New principal to manage Madison Elementary
By CHUCK CLEMENT, Staff Reporter
Janel Guse comes to Madison's public schools after serving with a school district in northwestern Iowa for 14 years -- not as much time as Dan Walsh, her predecessor, had in Madison, but still a respectable period as an educator.|
Guse said that she's had opportunities to meet with young and old Madison residents this summer, saying that some of them have sought her out to say hello.
"It's been a very warm welcome," Guse said. "I've met with quite a few parents and students during the last several months."
Guse (who pronounces her last name as "goo-zee") succeeds Walsh as the principal at Madison Elementary School after his retirement. Walsh had amassed a teaching and administrative career of 47 years with the school district.

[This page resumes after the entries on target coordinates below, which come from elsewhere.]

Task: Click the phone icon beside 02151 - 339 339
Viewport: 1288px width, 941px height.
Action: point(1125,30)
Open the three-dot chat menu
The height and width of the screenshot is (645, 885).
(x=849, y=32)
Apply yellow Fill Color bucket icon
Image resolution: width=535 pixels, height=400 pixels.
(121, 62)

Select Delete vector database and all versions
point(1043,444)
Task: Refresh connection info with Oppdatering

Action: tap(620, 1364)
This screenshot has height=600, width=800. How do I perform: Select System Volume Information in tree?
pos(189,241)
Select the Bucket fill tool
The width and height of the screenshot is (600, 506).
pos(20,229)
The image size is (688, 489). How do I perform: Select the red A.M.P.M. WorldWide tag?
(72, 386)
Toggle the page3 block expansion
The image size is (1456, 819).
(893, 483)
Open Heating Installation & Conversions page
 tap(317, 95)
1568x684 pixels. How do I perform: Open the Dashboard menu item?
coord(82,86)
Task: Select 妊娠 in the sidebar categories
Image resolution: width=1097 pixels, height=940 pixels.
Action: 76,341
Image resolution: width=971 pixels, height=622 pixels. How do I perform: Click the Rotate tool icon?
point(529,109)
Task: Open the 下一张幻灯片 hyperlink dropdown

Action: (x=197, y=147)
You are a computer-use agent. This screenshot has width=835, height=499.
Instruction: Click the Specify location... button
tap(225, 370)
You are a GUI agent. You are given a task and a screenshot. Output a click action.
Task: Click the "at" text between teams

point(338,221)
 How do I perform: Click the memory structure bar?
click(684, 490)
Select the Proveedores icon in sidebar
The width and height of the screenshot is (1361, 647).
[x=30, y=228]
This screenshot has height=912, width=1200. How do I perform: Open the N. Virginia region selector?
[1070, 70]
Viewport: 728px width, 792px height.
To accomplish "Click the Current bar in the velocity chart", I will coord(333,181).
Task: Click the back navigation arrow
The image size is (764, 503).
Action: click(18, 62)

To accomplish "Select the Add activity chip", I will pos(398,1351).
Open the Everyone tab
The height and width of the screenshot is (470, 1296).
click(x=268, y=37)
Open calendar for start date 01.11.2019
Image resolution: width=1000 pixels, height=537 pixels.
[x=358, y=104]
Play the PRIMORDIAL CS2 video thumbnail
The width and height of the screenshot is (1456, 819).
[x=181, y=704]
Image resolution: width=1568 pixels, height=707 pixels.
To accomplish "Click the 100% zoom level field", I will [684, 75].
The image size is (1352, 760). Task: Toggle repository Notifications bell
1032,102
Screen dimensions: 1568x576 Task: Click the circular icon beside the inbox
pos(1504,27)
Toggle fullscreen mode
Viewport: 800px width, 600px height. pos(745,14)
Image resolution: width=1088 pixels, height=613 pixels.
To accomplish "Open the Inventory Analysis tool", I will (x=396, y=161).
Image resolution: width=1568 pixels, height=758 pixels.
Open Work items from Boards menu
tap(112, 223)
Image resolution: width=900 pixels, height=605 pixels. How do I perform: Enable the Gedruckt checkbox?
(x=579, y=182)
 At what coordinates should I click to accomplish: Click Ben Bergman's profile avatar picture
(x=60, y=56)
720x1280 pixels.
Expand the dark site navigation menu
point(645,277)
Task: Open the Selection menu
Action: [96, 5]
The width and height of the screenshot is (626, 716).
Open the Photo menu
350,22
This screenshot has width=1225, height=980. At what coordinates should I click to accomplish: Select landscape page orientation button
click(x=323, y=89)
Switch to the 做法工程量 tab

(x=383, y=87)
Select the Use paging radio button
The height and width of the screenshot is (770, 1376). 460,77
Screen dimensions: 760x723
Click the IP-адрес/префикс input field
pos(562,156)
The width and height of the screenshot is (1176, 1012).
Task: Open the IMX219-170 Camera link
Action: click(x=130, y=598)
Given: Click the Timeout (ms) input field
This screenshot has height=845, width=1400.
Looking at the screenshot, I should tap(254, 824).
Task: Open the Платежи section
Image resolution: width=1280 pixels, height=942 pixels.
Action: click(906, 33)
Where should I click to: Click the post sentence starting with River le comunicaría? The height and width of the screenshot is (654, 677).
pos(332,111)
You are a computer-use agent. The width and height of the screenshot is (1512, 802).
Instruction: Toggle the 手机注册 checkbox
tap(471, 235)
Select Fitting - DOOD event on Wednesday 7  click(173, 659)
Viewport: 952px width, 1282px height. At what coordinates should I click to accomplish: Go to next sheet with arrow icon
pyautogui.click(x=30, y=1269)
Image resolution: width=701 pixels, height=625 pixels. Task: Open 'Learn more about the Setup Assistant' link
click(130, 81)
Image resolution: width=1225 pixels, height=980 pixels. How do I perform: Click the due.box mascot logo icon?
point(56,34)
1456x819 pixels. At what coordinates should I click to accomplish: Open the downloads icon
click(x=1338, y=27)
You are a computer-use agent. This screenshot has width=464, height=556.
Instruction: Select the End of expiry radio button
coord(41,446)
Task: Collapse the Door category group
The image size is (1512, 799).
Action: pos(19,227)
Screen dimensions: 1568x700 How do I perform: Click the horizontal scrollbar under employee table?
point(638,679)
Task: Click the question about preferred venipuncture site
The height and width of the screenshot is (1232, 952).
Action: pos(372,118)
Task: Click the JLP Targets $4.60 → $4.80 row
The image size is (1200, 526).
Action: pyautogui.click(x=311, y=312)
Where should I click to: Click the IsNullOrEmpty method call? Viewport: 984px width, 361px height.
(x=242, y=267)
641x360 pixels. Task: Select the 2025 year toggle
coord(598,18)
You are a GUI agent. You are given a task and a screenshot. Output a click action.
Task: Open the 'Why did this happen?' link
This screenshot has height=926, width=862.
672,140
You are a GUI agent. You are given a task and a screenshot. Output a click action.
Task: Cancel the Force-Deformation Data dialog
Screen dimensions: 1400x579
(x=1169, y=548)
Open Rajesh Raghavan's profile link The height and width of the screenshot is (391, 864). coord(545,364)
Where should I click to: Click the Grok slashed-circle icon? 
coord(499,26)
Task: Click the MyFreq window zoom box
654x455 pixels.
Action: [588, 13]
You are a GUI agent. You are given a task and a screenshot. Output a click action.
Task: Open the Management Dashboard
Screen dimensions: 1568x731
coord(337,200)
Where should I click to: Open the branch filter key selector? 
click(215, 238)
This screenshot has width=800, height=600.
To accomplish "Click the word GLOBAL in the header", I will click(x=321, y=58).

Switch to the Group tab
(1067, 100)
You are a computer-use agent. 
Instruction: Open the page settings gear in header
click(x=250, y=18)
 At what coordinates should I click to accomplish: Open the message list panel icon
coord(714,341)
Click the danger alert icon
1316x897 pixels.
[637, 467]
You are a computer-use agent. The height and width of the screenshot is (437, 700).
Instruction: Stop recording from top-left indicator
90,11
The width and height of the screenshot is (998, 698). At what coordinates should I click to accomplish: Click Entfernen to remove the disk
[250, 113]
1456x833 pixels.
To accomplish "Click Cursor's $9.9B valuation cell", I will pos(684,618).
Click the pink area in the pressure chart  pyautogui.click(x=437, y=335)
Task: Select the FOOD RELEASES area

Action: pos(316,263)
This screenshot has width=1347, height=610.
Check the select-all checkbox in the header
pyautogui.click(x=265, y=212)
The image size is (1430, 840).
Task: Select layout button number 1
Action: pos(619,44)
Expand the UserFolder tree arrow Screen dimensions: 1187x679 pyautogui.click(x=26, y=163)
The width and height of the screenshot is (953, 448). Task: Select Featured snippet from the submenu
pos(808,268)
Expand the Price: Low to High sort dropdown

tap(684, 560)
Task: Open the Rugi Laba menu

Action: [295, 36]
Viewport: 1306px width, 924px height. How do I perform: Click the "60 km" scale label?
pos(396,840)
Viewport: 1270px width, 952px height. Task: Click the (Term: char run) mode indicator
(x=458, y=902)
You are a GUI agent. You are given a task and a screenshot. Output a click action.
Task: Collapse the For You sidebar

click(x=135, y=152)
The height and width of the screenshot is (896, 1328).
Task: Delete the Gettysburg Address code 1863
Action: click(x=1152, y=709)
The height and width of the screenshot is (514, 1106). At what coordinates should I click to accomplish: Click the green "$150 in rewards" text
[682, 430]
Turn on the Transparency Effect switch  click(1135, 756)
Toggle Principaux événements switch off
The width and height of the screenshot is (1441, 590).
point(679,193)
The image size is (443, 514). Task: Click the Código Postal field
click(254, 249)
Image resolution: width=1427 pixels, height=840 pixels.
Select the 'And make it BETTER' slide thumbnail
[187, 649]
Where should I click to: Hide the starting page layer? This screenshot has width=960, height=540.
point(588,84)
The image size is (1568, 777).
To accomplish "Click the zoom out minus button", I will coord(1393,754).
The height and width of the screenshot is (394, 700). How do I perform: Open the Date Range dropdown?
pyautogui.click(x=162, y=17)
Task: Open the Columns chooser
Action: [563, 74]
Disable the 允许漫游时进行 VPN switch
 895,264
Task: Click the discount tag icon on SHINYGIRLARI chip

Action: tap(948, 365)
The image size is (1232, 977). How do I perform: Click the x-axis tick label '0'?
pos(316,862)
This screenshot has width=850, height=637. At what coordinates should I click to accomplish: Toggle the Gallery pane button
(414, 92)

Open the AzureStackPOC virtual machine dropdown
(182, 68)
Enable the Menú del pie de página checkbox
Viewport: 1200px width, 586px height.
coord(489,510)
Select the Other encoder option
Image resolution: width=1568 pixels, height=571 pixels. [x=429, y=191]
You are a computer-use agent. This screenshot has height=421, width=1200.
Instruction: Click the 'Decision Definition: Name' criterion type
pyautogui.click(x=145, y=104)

Before her stay in Iowa, Guse, a Corsica native, had taught for nine years at several South Dakota schools. Guse graduated with a bachelor's degree from Northern State University and earned a master's degree from the University of South Dakota. She has also received an education specialist degree from the University of Sioux Falls.
She comes to Madison from the community of George, Iowa, a town of about 1,050 residents that shares its school district with the nearby community of Little Rock. Guse previously served as the superintendent/K-8 principal in the George-Little Rock Community School District with an enrollment of about 500 students.
Guse was able to spend some time with the teachers at the elementary school during their spring in-service periods, since joining the Madison Central School District earlier this year. She also met with Walsh before his tenure ended.
Similar to many other South Dakota educators, Guse sees the state's move toward teaching Common Core standards as an area where Madison educators will focus a large amount of attention during the next several years. She described Common Core as "a set of standards and benchmarks that spell out what students should know and be able to do at various grade levels."
She added that one of the program's goals involves developing a strong foundation in learning so students have skills to continue taking in new information and performing problem-solving work at each new grade level.
"(Common Core) has been adopted by several states so it provides a common language and goals among educators and students, regardless of their location," Guse said.
Common Core will also replace the Dakota STEP exams that have monitored student progress with the Smarter, Balanced Assessment.
Guse and her husband Scott have three children -- Erika, 24, Reid, 17, and Noah, 14.